▸ AVAILABLE DATA:
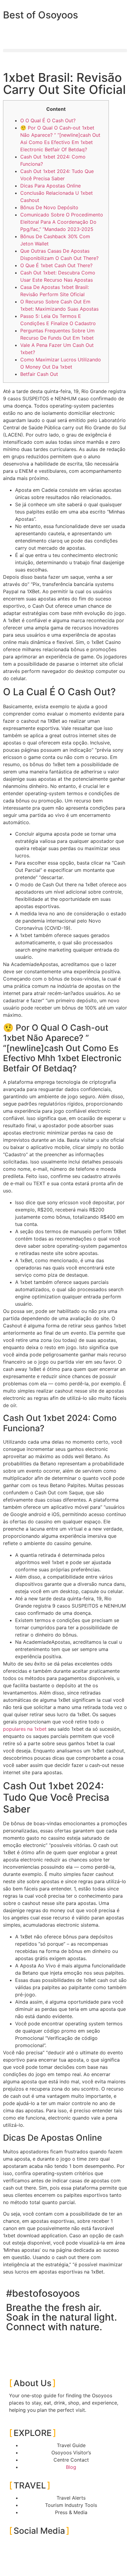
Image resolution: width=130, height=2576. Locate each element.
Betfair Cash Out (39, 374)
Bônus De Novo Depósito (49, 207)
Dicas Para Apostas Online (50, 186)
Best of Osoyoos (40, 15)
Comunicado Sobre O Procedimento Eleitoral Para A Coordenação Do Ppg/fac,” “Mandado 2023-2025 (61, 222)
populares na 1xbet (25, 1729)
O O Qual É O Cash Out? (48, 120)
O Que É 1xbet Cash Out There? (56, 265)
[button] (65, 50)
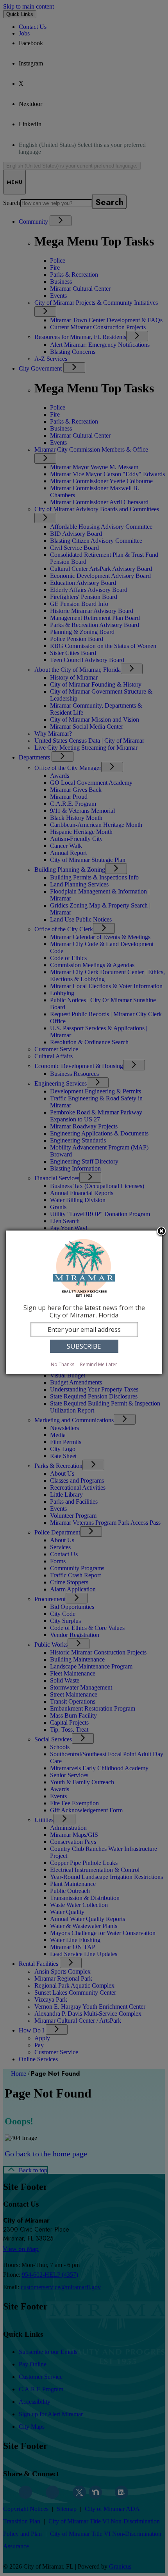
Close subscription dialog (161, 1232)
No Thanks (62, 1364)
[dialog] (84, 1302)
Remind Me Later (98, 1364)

==

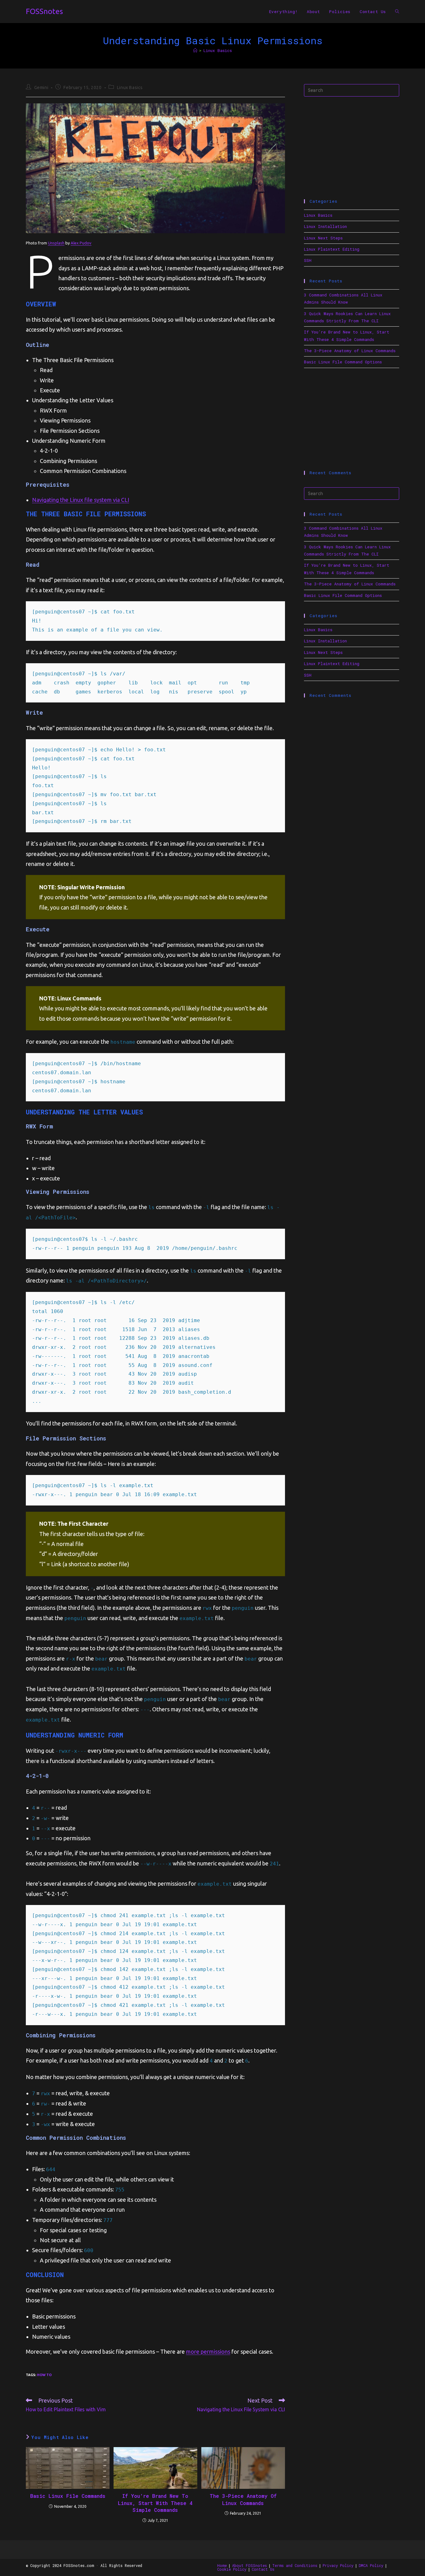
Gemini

▸ TASK PROMPT:
Output exactly the lines above that lie between the line with "Image resolution: width=130, height=2576." and the line with "Remind Me Later (98, 1364)", those two lines included, and no pictures.

▸ EXERCISE OUTPUT:
Image resolution: width=130, height=2576. Locate each element.
Betfair Cash Out (39, 374)
Bônus De Novo Depósito (49, 207)
Dicas Para Apostas Online (50, 186)
Best of Osoyoos (40, 15)
Comunicado Sobre O Procedimento Eleitoral Para A Coordenação Do Ppg/fac,” “Mandado 2023-2025 (61, 222)
populares na 1xbet (25, 1729)
O O Qual É O Cash Out? (48, 120)
O Que É 1xbet Cash Out There? (56, 265)
[button] (65, 50)
Close subscription dialog (161, 1232)
No Thanks (62, 1364)
[dialog] (84, 1302)
Remind Me Later (98, 1364)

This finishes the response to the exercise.